Non-clinical data reveal no special hazard for humans based on conventional studies of repeated dose toxicity.
No animal studies have been performed to establish the carcinogenic potential of amivantamab. Routine genotoxicity and carcinogenicity studies are generally not applicable to biologic pharmaceuticals as large proteins cannot diffuse into cells and cannot interact with DNA or chromosomal material.

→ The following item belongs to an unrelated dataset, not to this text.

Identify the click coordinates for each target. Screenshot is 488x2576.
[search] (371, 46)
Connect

No animal studies have been conducted to evaluate the effects on reproduction and foetal development; however, based on its mechanism of action, amivantamab can cause foetal harm or developmental anomalies. As reported in the literature, reduction, elimination, or disruption of embryo foetal or maternal EGFR signaling can prevent implantation, cause embryo foetal loss during various stages of gestation (through effects on placental development), cause developmental anomalies in multiple organs or early death in surviving foetuses. Similarly, knock out of MET or its ligand hepatocyte growth factor (HGF) was embryonic lethal due to severe defects in placental development, and foetuses displayed defects in muscle development in multiple organs. Human IgG1 is known to cross the placenta; therefore, amivantamab has the potential to be transmitted from the mother to the developing foetus.